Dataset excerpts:
--- START ---

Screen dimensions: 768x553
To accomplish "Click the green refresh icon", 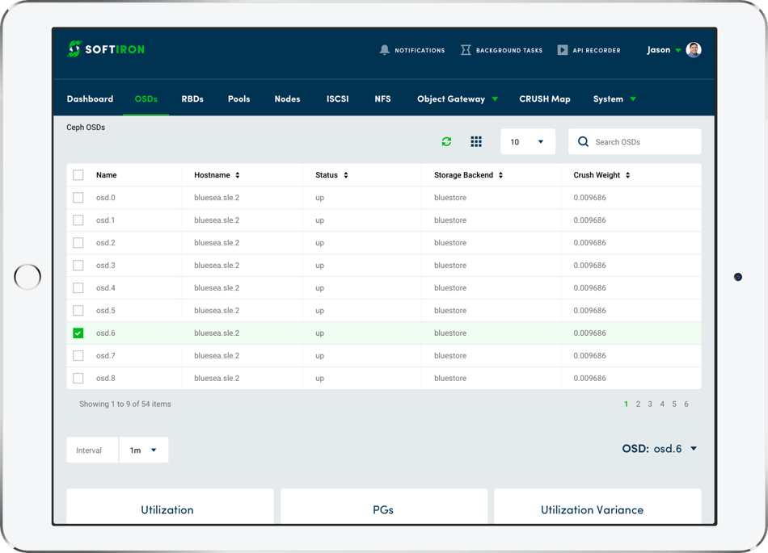I will click(x=446, y=142).
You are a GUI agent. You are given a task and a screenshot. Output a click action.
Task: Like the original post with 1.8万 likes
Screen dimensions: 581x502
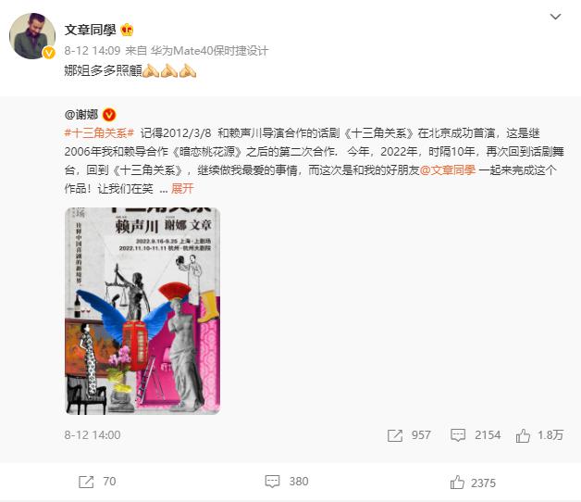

--- END ---

> [What you need to do]: Find the lines above that hold "dimensions", then copy each of them.

> [Solution to this problem]:
Screen dimensions: 768x553
Screen dimensions: 581x502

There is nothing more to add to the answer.